E-mail: patricia.thomson@stir.ac.uk

Abstract

Aim.  With the recognition that environmental health has relevance to all nursing and midwifery activities, the aim of this paper is to discuss nurses’ and midwives’ past and present involvement in environmental health in the UK, where the international situation demonstrates good practice, and the challenges and possibilities for greater and more effective UK-based activity in the future.

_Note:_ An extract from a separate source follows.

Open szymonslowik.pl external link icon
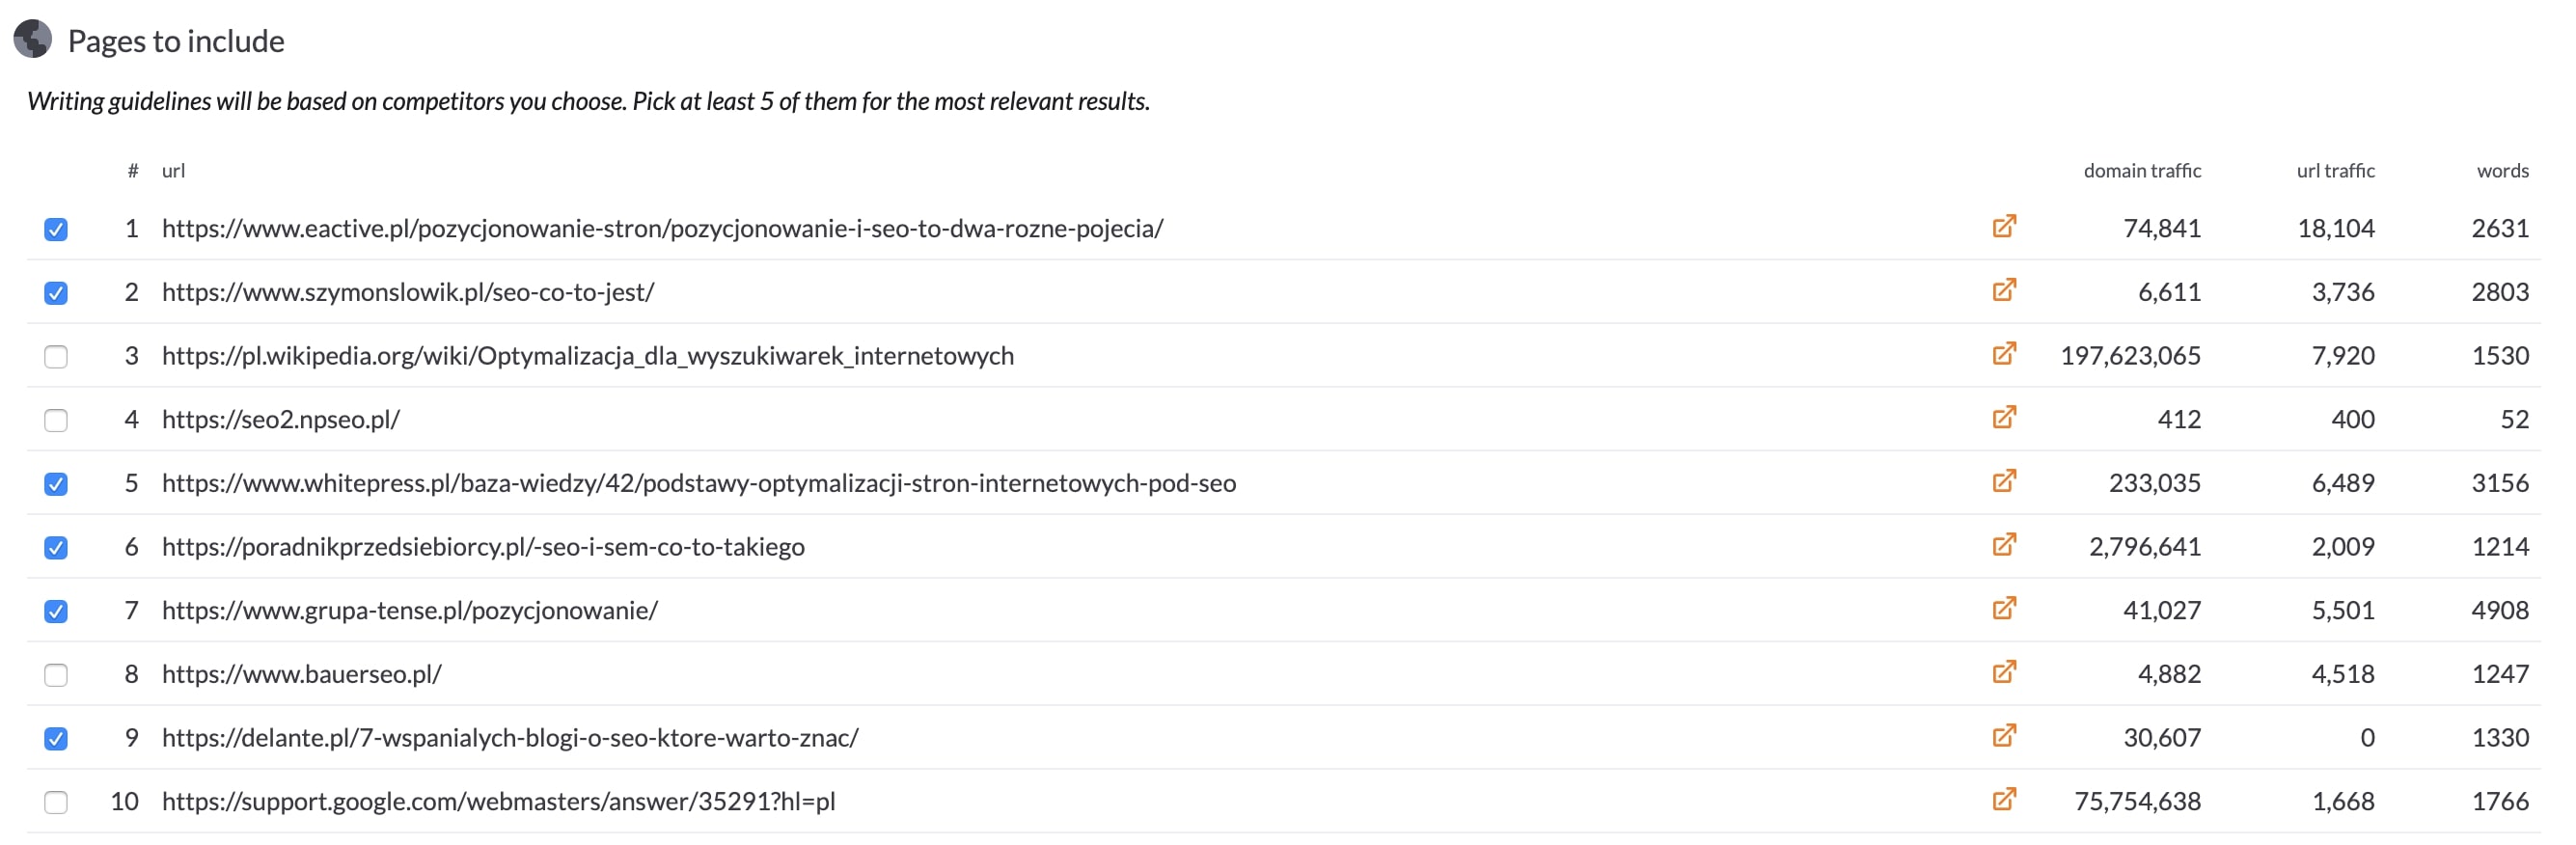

Background.  The association between environmental hazards and adverse health effects has received increasing attention over recent years. In the United States of America (USA), the importance of developing an environmental health role for nurses outside of the ‘traditional’ occupational and environmental health nursing specialty has been recognized and acted upon through education, information programmes and policy developments. In the United Kingdom (UK), the same degree of interest, commitment and activity is somewhat lacking.

Discussion.  Little nursing and midwifery activity on environmental health issues has taken place in the UK over recent years. The lack of development in this field may relate to the problems of an already overstretched disease treatment service and the lack of an upstream approach to public health. Theoretical and philosophical influences, as well as individual and organizational obstacles or constraints, exist and may hinder nurses and midwives in their efforts to address the subject. Yet nurses and midwives are the largest group in the National Health Service workforce and this gives enormous potential for effective interventions in environmental health.

Conclusions.  Whilst barriers and obstacles to nursing and midwifery involvement in environmental health in the UK exist, they are all surmountable and appropriate interventions could prove cost-effective in the middle and long-term. Additionally, they may be viewed as a necessary activity for nurses and midwives in response to real health threats and the expressed worries and concerns of patients and communities.